Just as a “for instance,” were I still practicing law I’d advise clients to have their 501(c)(4) or 527 already set up before taking people’s money. Saying the organization will turn around and pour the collected money into an as of yet unformed 527 or 501(c)(4) is questionable, if only from a tax standpoint.
I haven’t practiced law in a few years, but this was the area in which I practiced. If the fact are as reported, there is something questionable going on.
Sure, people make mistakes in life, but sometimes those mistakes carry with you for years in the form of a lack of trust. A person in this position must take extra steps to prove that all financial dealings are above board and properly organized, yet even Judson’s behavior last week in print and on radio arouse suspicion.
So here’s the challenge, Judson.
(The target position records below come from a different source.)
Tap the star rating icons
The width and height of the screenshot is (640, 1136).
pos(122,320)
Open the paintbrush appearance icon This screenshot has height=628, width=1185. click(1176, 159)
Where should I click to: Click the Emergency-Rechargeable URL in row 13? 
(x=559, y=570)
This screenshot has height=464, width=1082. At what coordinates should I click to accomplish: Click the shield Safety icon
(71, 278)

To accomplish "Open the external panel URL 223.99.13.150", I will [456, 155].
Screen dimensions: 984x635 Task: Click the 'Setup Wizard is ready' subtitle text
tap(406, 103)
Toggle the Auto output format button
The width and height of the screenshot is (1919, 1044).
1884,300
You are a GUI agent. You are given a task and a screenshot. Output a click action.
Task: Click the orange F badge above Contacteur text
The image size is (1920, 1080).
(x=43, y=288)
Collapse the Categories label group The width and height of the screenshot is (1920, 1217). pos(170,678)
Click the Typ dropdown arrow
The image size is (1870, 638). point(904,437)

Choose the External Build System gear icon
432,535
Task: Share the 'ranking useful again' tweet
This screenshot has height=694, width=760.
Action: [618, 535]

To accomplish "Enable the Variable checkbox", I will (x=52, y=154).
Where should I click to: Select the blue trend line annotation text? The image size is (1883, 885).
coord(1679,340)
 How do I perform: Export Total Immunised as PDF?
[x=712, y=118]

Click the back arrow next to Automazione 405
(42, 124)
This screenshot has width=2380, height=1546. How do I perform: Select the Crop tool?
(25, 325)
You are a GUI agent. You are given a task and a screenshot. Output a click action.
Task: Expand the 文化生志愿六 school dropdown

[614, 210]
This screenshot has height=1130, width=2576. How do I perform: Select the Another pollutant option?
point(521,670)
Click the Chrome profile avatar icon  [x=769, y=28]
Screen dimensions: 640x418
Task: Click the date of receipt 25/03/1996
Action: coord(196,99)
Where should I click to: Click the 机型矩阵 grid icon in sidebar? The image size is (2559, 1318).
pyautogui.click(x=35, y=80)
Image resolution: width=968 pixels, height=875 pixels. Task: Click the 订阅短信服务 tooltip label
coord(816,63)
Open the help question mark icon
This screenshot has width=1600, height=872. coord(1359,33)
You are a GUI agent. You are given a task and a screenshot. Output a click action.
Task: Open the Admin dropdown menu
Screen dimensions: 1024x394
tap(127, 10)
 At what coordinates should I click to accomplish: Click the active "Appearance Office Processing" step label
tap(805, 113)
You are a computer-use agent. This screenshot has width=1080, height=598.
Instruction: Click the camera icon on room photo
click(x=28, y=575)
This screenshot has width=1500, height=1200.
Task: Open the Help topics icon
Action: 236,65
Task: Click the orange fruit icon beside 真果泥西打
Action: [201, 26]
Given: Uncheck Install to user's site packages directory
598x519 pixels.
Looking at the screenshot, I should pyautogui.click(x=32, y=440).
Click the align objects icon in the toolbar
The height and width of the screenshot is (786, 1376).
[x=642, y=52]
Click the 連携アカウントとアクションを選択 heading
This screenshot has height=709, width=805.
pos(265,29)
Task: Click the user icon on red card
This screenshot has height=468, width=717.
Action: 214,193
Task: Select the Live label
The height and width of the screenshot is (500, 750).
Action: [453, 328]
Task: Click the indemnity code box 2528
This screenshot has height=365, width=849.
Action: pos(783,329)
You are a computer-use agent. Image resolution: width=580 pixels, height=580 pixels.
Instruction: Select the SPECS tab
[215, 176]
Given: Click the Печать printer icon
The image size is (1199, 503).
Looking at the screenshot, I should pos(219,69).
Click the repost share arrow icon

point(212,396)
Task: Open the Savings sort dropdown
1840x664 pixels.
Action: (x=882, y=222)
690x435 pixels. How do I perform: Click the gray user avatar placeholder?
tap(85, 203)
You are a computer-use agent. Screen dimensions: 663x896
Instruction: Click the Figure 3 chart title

There are a lot of hard questions out there to which the convention attendees, your sponsors, the speakers, and certainly Sarah Palin deserve the answers. You called me a liar, so prove it. Tea Party Nation should immediately open its financial books for inspection with records dated from April 2009 to the present. Show the tea partiers that you’ve already set up the 527 that you claim will be receiving profits from the National Tea Party Convention. If there is truly nothing unethical going on here, then you’ve got nothing to hide. However, given the questions raised about your inability to properly handle finances in the past, it only seems right that you should take the extra effort to show funds aren’t being mismanaged this time. Sarah Palin — whose answer to the question of a speaking fee you foolishly refused to confirm — and the other speakers are trusting you with their political futures, and they deserve your honesty here.
Nothing wrong with transparency, openness, and fiscal responsibility, right? After all, it’s the very thing you claim to be demanding of government.